Everything you need to know about the fugitive who financially supported the Rwandan genocide.

Felicien Kabuga in World's Most Wanted
Published: Wednesday, 5th August 2020 at 5:40 pm

Five-part docuseries World's Most Wanted has become Netflix's latest deep dive into true-crime, with each episode focussing on a heinous criminal who is currently subject to various arrest warrants across the globe.


The series' second episode looks at Félicien Kabuga – the 85-year-old businessman who funded the Rwandan genocide of 1994 and spent 26 years as an international fugitive.

Here's everything you need to know about Félicien Kabuga, what he did and whether he's been caught.

Who is Félicien Kabuga?

Born in the Mukarange commune in 1935, Kabuga made his fortune by owning tea farms in northern Rwanda and was considered the richest man in Rwanda before the 1994 genocide.

He became associated with future Rwandan president Juvénal Habyarimana's MRND party and the Akazu, a group of extremists. He was allegedly heavily involved in funding RTLM – a radio station which played a significant role in inciting the 1994 Genocide against the Tutsi.

PROVIDED DATA —
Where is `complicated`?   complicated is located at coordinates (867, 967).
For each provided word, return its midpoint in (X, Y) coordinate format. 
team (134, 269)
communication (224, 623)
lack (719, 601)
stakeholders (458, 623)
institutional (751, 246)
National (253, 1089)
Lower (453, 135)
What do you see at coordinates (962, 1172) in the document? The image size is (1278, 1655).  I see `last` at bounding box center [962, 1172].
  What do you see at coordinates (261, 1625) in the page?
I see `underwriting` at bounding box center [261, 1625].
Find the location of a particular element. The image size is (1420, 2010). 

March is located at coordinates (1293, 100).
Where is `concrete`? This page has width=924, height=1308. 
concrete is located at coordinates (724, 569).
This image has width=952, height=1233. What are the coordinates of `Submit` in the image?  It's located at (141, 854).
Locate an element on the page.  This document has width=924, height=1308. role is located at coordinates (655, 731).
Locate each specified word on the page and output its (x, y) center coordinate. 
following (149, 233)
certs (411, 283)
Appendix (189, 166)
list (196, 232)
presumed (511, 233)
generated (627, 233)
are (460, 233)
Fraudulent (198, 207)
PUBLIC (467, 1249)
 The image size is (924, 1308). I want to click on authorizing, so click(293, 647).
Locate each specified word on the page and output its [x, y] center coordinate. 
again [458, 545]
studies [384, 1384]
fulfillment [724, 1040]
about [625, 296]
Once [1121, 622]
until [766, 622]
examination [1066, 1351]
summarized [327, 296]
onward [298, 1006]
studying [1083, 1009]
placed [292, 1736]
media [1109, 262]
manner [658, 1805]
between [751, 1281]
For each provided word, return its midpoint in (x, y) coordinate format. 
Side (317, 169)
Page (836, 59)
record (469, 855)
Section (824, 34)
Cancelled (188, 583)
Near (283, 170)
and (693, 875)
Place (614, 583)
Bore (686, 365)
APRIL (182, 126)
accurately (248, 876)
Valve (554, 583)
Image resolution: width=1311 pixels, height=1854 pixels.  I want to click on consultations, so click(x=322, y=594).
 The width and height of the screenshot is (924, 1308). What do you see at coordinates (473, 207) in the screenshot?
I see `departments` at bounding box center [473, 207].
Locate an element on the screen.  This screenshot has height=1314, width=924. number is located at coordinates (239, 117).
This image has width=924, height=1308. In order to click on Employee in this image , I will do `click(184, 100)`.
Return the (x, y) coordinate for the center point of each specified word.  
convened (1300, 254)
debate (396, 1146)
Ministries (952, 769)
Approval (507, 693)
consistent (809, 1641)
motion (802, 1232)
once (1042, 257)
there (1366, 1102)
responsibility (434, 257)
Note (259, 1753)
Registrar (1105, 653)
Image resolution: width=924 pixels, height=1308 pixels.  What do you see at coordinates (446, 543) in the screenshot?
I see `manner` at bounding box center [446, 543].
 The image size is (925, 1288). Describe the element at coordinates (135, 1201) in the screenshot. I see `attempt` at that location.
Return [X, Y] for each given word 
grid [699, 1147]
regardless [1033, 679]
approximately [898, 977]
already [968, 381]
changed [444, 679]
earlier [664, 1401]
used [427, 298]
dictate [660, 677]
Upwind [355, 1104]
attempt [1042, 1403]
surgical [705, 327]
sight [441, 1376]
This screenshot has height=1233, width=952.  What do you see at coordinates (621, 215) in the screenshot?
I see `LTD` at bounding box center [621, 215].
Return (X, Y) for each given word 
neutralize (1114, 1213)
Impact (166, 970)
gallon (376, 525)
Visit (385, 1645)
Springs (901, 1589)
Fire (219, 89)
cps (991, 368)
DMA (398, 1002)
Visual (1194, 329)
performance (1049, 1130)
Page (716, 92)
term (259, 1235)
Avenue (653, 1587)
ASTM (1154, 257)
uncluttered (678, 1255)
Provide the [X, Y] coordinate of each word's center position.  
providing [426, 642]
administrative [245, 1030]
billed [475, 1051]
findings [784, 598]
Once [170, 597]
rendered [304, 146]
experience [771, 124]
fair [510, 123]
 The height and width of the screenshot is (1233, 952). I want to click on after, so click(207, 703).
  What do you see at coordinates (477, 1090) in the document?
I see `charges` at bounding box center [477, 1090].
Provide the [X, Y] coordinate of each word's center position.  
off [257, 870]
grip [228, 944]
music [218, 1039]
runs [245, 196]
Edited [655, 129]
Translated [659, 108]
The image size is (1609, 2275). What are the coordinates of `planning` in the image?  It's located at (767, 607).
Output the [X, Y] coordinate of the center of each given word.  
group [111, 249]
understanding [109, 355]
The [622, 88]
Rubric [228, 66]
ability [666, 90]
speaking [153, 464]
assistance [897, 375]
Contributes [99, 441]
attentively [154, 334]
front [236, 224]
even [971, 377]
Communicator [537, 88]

EXERCISE INSTRUCTIONS —
1: According to the text about Félicien Kabuga, how did he make his fortune?
2: Carry on the text about Félicien Kabuga from its final sentence.
The data has no connection to the text about Félicien Kabuga.

TASK-BY-TASK OUTPUTS —
1: He made his fortune by owning tea farms in northern Rwanda.

2:
He is known to have at least five children, with two of his daughters marrying Habyarimana's sons.

What did Félicien Kabuga do?

Felicien Kabuga in World's Most Wanted
Felicien Kabuga Netflix

Kabuga was allegedly the main financial sponsor of the 1994 Rwandan genocide, which saw approximately 800,000 Rwandans, mostly Tutsis, killed in the space of 100 days.

The genocide was triggered by the death of president Habyarimana, whose plane was shot down above the capital Kigali. According to BBC News, most of the perpetrators of the killings were Hutus – like Habyarimana.

Kabuga was allegedly a main importer of a shipment of 500,000 machetes, imported into Rwanda before the genocide.

As the Tutsi-led party Rwandan Patriotic Front began to take over Rwanda, Kabuga fled the country and was believed to be on the run in Nairobi.

In 1998, the United Nations International Criminal Tribunal for Rwanda's prosecutor indicted Kabuga, who was charged with seven counts of genocide and crimes against humanity.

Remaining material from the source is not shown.